--- Begin Information provided ---

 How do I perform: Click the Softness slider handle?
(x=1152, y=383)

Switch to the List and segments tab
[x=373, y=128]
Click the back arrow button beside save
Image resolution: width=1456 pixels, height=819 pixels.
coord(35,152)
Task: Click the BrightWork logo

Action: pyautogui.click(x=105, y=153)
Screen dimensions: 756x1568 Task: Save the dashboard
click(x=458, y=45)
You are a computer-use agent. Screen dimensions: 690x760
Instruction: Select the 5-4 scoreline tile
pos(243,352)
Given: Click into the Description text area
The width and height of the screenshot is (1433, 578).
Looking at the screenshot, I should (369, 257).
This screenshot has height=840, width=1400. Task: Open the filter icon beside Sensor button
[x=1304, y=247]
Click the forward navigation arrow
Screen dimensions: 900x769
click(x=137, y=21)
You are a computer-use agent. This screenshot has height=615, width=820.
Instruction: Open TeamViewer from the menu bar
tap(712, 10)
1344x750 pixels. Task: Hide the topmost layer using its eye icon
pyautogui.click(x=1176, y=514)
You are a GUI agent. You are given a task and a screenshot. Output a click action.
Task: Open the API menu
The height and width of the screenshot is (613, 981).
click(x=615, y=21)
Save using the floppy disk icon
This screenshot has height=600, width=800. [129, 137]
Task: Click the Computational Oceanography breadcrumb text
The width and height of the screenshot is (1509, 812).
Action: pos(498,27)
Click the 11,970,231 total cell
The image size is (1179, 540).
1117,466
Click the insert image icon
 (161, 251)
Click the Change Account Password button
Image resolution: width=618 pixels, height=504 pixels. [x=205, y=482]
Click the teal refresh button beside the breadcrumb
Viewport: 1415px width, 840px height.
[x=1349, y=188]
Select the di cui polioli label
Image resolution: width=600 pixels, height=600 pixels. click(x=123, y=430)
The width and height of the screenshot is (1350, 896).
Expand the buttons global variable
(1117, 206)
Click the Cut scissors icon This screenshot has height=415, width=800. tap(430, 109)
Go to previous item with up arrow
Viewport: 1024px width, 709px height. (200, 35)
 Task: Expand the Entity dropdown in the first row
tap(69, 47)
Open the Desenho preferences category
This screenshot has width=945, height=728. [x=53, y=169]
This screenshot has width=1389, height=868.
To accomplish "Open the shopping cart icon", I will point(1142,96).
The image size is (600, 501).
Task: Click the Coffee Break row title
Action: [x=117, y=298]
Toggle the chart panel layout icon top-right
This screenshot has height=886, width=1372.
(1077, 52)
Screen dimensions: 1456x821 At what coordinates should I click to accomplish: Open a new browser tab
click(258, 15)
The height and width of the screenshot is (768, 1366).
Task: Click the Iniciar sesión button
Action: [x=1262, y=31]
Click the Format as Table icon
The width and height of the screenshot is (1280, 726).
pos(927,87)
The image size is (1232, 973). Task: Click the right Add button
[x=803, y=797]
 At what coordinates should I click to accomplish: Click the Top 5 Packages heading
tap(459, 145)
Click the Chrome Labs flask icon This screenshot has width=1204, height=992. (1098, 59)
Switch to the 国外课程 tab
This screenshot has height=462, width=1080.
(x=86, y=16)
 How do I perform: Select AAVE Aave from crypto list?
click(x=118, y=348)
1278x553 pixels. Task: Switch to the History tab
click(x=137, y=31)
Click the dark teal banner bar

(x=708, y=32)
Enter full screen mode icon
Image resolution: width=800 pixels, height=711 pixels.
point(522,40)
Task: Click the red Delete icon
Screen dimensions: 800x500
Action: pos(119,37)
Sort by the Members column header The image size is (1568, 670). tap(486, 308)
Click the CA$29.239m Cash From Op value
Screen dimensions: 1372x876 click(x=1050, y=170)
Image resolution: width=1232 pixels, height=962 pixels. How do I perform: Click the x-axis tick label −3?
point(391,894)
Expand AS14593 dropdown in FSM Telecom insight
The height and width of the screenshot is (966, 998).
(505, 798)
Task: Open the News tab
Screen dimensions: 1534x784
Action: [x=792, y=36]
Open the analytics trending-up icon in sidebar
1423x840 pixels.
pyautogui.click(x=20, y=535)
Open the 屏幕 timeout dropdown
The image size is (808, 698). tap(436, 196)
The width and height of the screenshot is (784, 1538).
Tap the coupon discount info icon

--- End Information provided ---

Please reproduce the lines of the material starting at the one containing "Task: Click the BrightWork logo" and ending at the one containing "Image resolution: width=600", both included.

Task: Click the BrightWork logo

Action: pyautogui.click(x=105, y=153)
Screen dimensions: 756x1568 Task: Save the dashboard
click(x=458, y=45)
You are a computer-use agent. Screen dimensions: 690x760
Instruction: Select the 5-4 scoreline tile
pos(243,352)
Given: Click into the Description text area
The width and height of the screenshot is (1433, 578).
Looking at the screenshot, I should (369, 257).
This screenshot has height=840, width=1400. Task: Open the filter icon beside Sensor button
[x=1304, y=247]
Click the forward navigation arrow
Screen dimensions: 900x769
click(x=137, y=21)
You are a computer-use agent. This screenshot has height=615, width=820.
Instruction: Open TeamViewer from the menu bar
tap(712, 10)
1344x750 pixels. Task: Hide the topmost layer using its eye icon
pyautogui.click(x=1176, y=514)
You are a GUI agent. You are given a task and a screenshot. Output a click action.
Task: Open the API menu
The height and width of the screenshot is (613, 981).
click(x=615, y=21)
Save using the floppy disk icon
This screenshot has height=600, width=800. [129, 137]
Task: Click the Computational Oceanography breadcrumb text
The width and height of the screenshot is (1509, 812).
Action: pos(498,27)
Click the 11,970,231 total cell
The image size is (1179, 540).
1117,466
Click the insert image icon
 (161, 251)
Click the Change Account Password button
Image resolution: width=618 pixels, height=504 pixels. [x=205, y=482]
Click the teal refresh button beside the breadcrumb
Viewport: 1415px width, 840px height.
[x=1349, y=188]
Select the di cui polioli label
Image resolution: width=600 pixels, height=600 pixels. click(x=123, y=430)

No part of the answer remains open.